Dessins : Mathieu Pinet
- Des entorses de gravités très variables
Une
entorse est une lésion d’un ligament. Il s’abîme, se distend ou se déchire
quand l’articulation est victime d’un mouvement de trop grande amplitude !
Concernant cette blessure, la gravité de l’entorse dépend de l’ampleur des
lésions ligamentaires mais aussi de leur emplacement. Quand vous tombez
sur le moignon de l’épaule, vous cognez sur le haut de l’omoplate. Elle se
sépare de la clavicule. Lorsque le traumatisme est mineur, seuls les ligaments
de la première articulation, l’acromio-claviculaire, sont étirés. C’est
l’entorse stade 1. (Croquis 2).
Dessins : Mathieu Pinet
L’épaule
n’est pas déformée. On devine à peine un petit gonflement douloureux au bout de
la clavicule. A l’occasion d’un choc plus important, ces cordelettes se
distendent. La clavicule semble un peu remontée. En fait, c’est
l’omoplate, emmenée par le poids du bras qui descend. Si vous appuyez sur
l’extrémité de la clavicule, elle descend et rejoint l’omoplate. Si vous
lâchez, elle remonte. On parle de « touche de piano ». Elle
caractérise l’entorse stade 2. (Croquis 3).
Dessins : Mathieu Pinet
Quand
survient un accident plus violent, volontiers une chute de vélo ou de moto, le
ligament en éventail de la «coraco- claviculaire» s’abime ou se rompt. Cette
fois, l’omoplate descend franchement … la clavicule apparaît vraiment en
hauteur. Quand vous la mobilisez, elle bouge également horizontalement, d’avant
en arrière. C’est l’entorse stade 3. (Croquis 4).
Dessins : Mathieu Pinet
Compte
tenu, du désemboîtement franc des pièces articulaires, on utilise parfois le
terme de « luxation acromio-claviculaire ».En fait, c’est la lésion
de la « coraco-claviculaire » qui fait la gravité de l’entorse
« acromio-claviculaire » ! Si le fracas est majeur, le muscle
qui entoure l’articulation, le deltoïde, se déchire. La déformation est
très importante, le galbe de l’épaule disparu, c’est le stade 4. Même si
l’examen médical est souvent révélateur, des radiographies et une IRM sont
parfois nécessaires pour préciser la gravité et rechercher d’autres lésions …

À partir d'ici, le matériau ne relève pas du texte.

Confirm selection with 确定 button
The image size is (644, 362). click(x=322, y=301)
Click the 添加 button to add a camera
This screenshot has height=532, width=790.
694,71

- Attention à ne pas confondre avec d’autres blessures !
Bien que
le diagnostic soit fréquent, il n’est pas si facile ! Toutes les chutes
sur les épaules ne provoquent pas des entorses acromio-claviculaires. D’autres
blessures peuvent survenir. En jargon médical, on parle de «diagnostics
différentiels». De surcroît, ces blessures s’ajoutent parfois à
l’entorse, on décrit alors des « lésions associées ». Bien
évidemment, il faut chercher une fracture de la clavicule, notamment à son
extrémité… tout près de l’articulation acromio-claviculaire. L’humérus et
l’omoplate aussi peuvent se briser ou s’enfoncer. Il est impératif de ne pas
passer à côté de la luxation d’épaule… la vraie, celle qui déboite l’humérus de
l’omoplate. Les tendons entourant le haut de l’humérus sont parfois contus ou
déchirés. De temps à autre, ils arrachent le petit opercule osseux sur lequel
ils s’accrochent, c’est la fracture du trochiter. Toutes ces blessures imposent
un traitement différent.
- Comment se soigner ?
En cas
d’entorse stade 1, il faut éviter les sports sollicitant les bras quelques
jours. Un strapping en croix apporte parfois un soulagement dans la vie
quotidienne et pour la reprise des activités physiques. Une bande suit et appui
sur la clavicule. L’autre longe le relief postérieur de l’omoplate. Elles se
croisent sur l’acromio-claviculaire en regard de la zone douloureuse. Les
exercices des membres supérieurs sont souvent repris après 7 à 21 jours.
Si votre
lésion est de stade 2, l’omoplate descend à cause du poids du membre supérieur.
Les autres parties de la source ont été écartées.